What about the double standard between men and women? How come we can take sexually-charged jabs at the guys but we have to play nice with the girls? It’s because whether we want to believe it or not, men are still in charge:

One in six women will be sexually assaulted in their lifetime. One third of military servicewomen are raped during deployement. Women still don’t receive equal pay for equal work. 28.3 percent of single mothers are in poverty because the government doesn’t provide affordable childcare. Women still have to fight to have their voices heard and respected. No matter how far we’ve come, women are still traditionally “the oppressed.” That’s why it’s not funny.
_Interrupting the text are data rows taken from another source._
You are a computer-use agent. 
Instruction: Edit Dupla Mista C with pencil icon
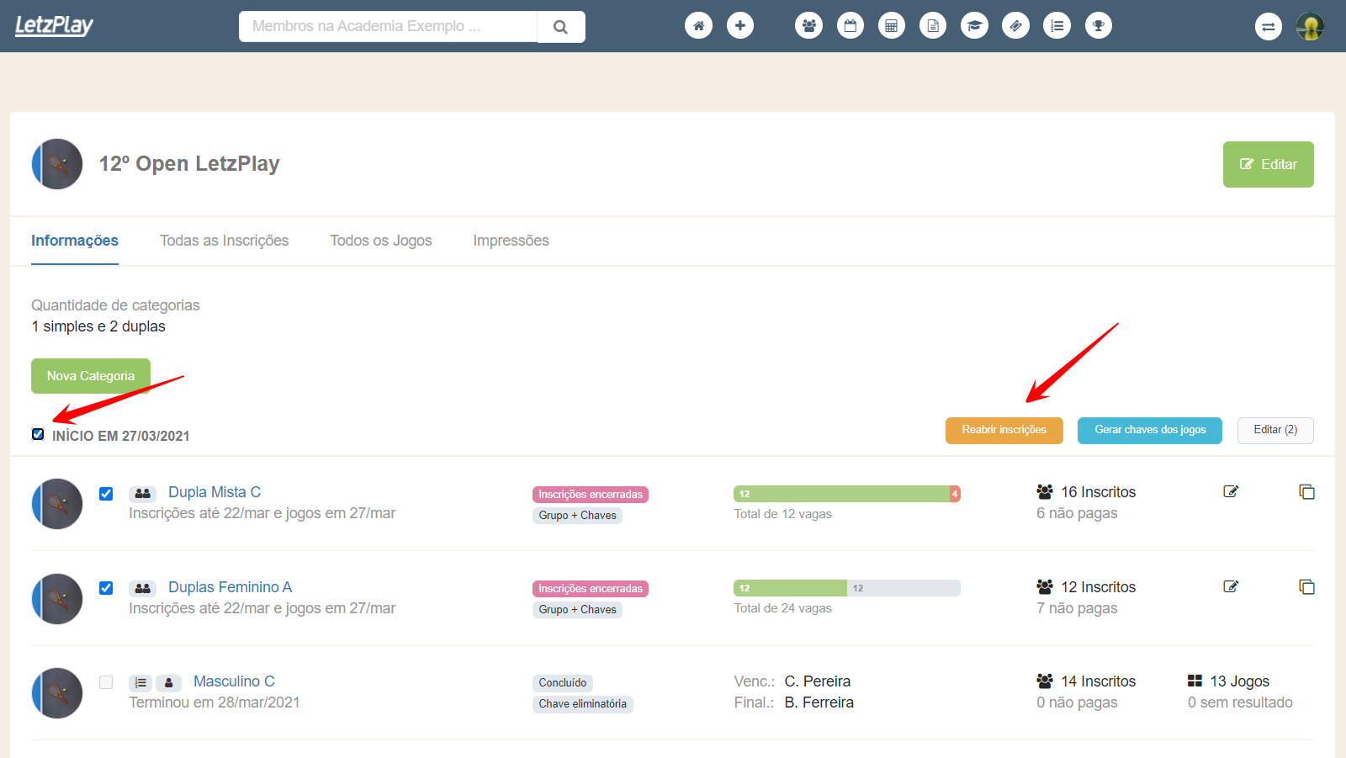[x=1231, y=491]
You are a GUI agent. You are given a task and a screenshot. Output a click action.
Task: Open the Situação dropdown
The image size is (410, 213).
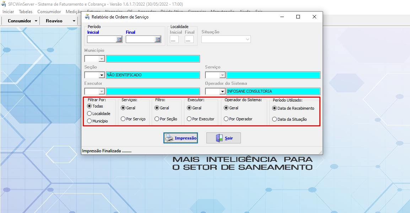[x=248, y=39]
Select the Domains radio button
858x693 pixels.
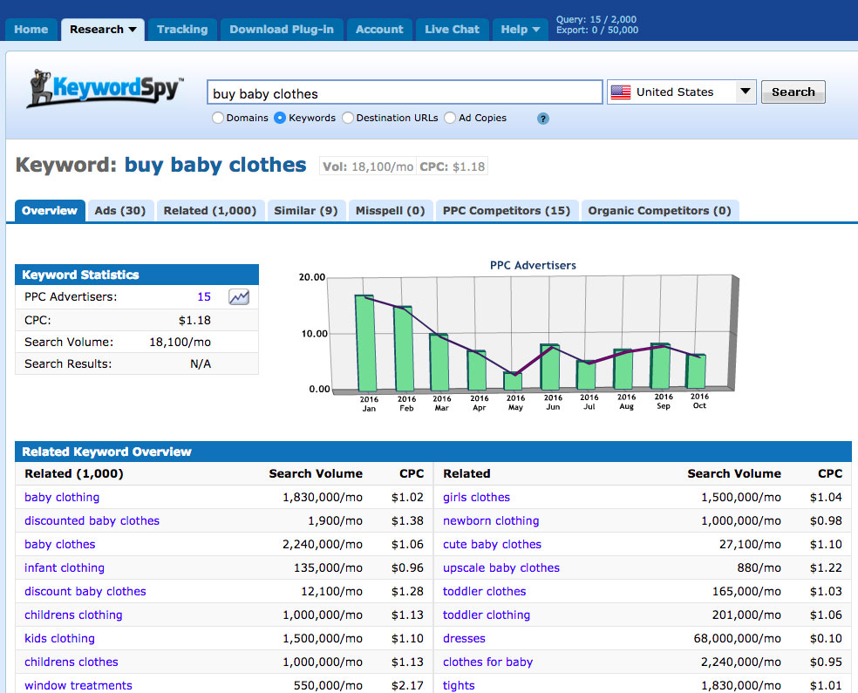pyautogui.click(x=218, y=118)
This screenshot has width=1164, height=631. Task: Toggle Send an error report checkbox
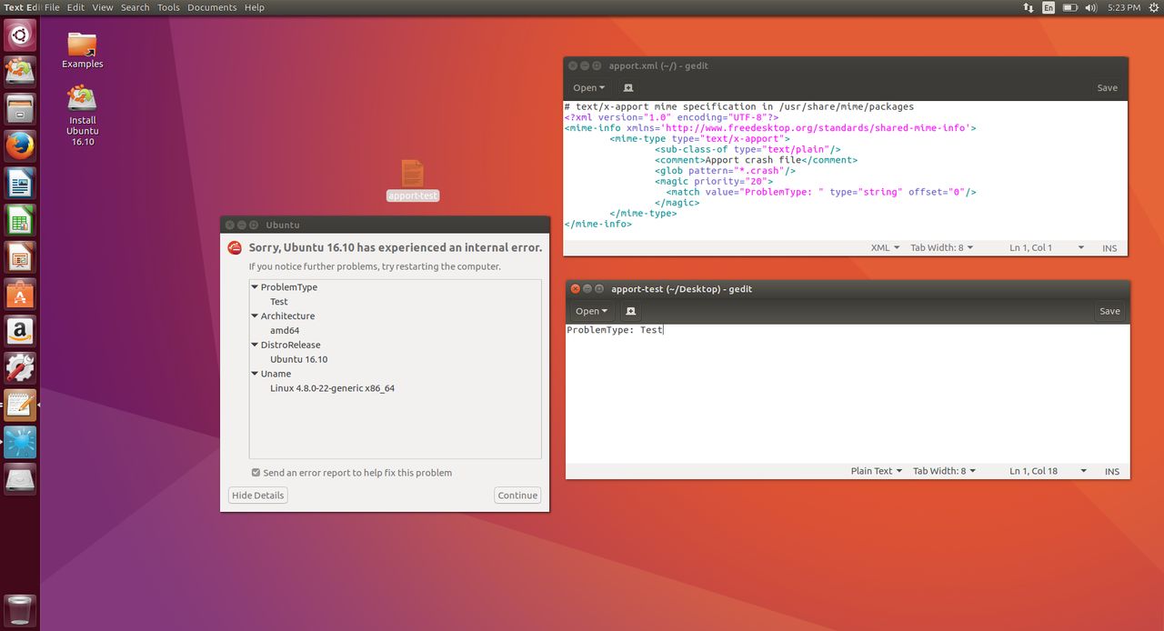[256, 473]
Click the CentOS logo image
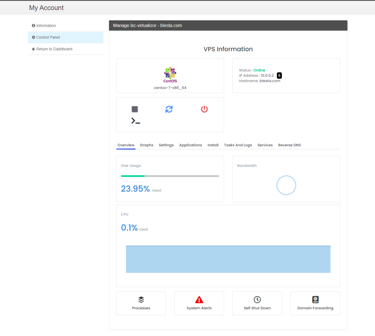 coord(170,74)
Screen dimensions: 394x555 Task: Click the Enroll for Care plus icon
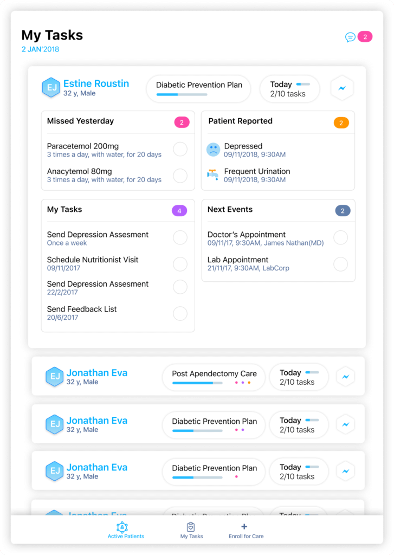tap(244, 526)
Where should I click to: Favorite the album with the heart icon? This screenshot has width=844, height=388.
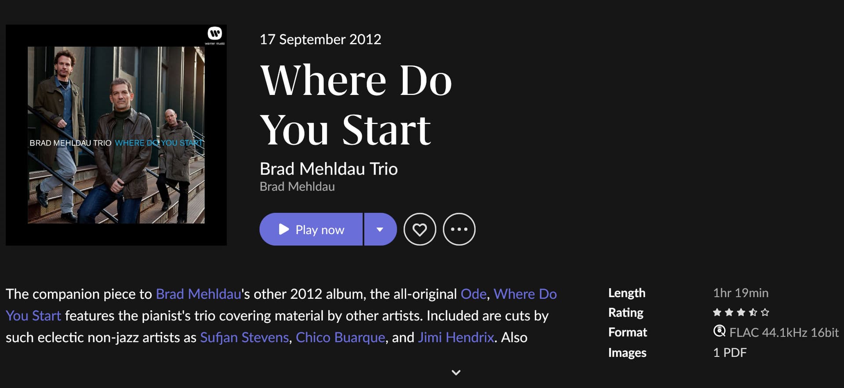[x=420, y=229]
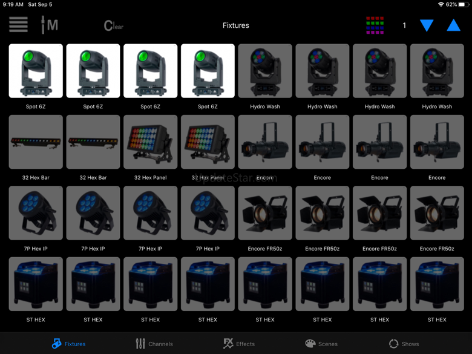Select the last Encore fixture in the row

click(x=437, y=142)
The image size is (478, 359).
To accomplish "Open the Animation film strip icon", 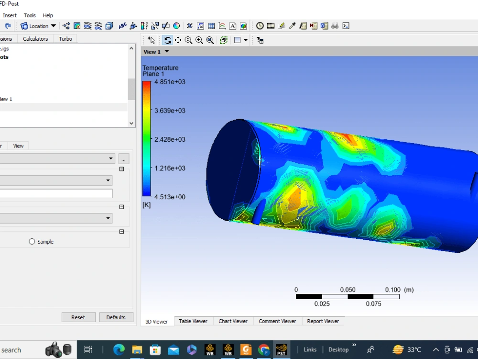I will pyautogui.click(x=271, y=26).
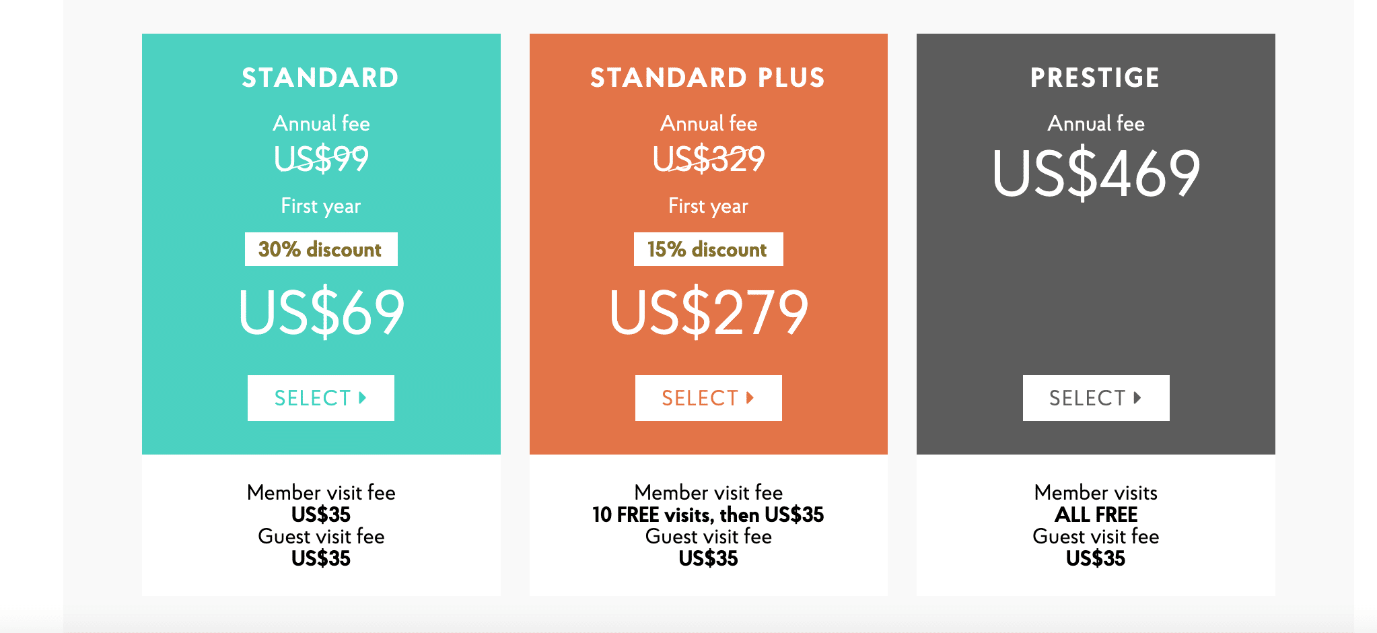Click the arrow icon on Standard Plus Select button

pos(750,398)
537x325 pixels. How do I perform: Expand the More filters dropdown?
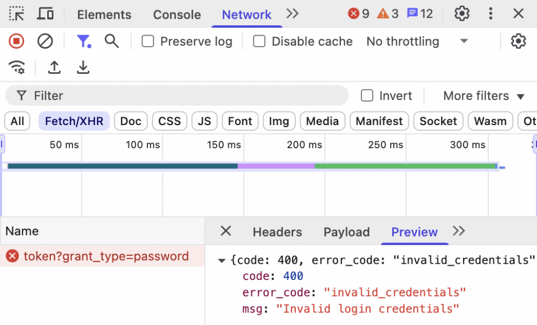point(484,96)
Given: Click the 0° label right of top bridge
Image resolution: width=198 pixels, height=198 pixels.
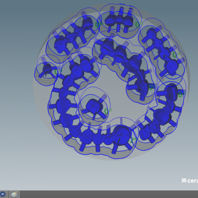Looking at the screenshot, I should point(139,25).
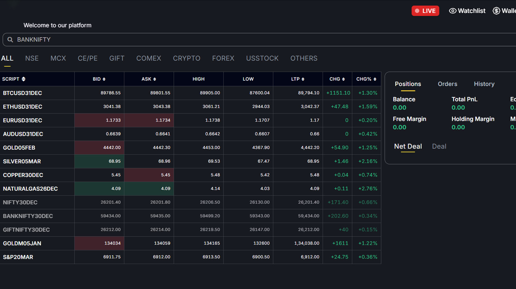Switch to the NSE market tab
The image size is (516, 289).
[x=32, y=58]
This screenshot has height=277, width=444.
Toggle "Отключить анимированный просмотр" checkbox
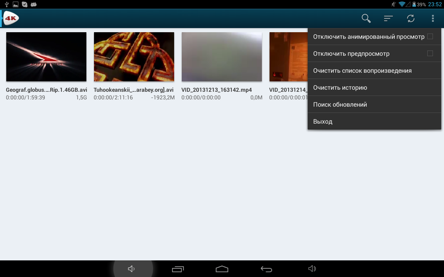[x=430, y=37]
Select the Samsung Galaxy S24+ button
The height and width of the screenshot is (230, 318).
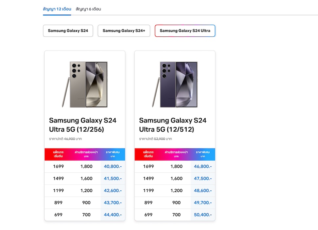(124, 31)
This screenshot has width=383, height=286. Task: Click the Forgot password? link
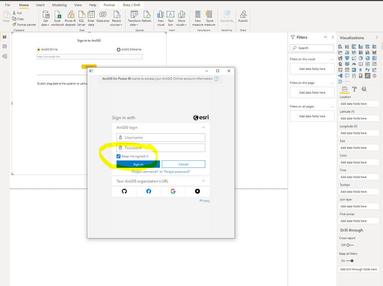click(x=177, y=172)
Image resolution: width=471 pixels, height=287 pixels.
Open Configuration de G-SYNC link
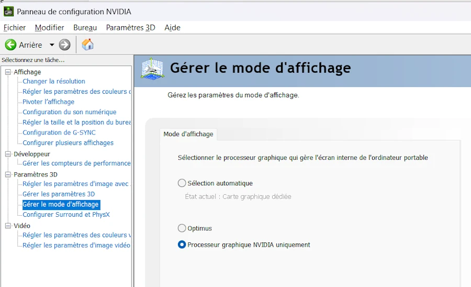[59, 133]
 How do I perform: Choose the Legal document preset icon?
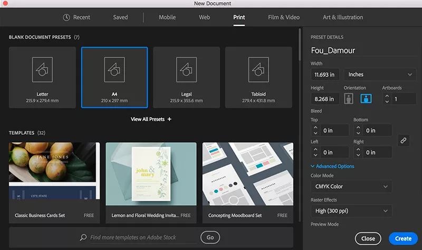[x=186, y=69]
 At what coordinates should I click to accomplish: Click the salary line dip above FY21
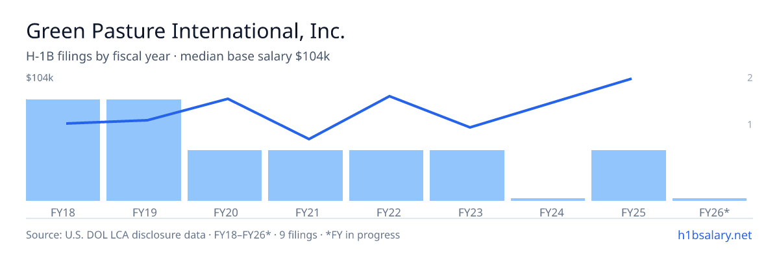click(x=308, y=138)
That said, take a look at coverage of Hillary Clinton during her campaign for the presidency. The New York-based Women’s Media Center, an organization started by Jane Fonda, Gloria Steinem and Robin Morgan has put together a reel of moments during her campaign where members of the media have been truly, and inexcusably, sexist.

Sexism Sells, But We’re Not Buying It:

When someone has disdain for the opposite sex, it comes through loud and clear. Why the fear, boys?

Not all media attacks against women are sexist, but many of them are. We have to develop our own personal criteria for what constitutes as sexism and keep our eyes peeled for examples of it. Especially as women in communications, the responsibility is ours to be watchdogs against media sexism and, choosing our spots, pulverize it.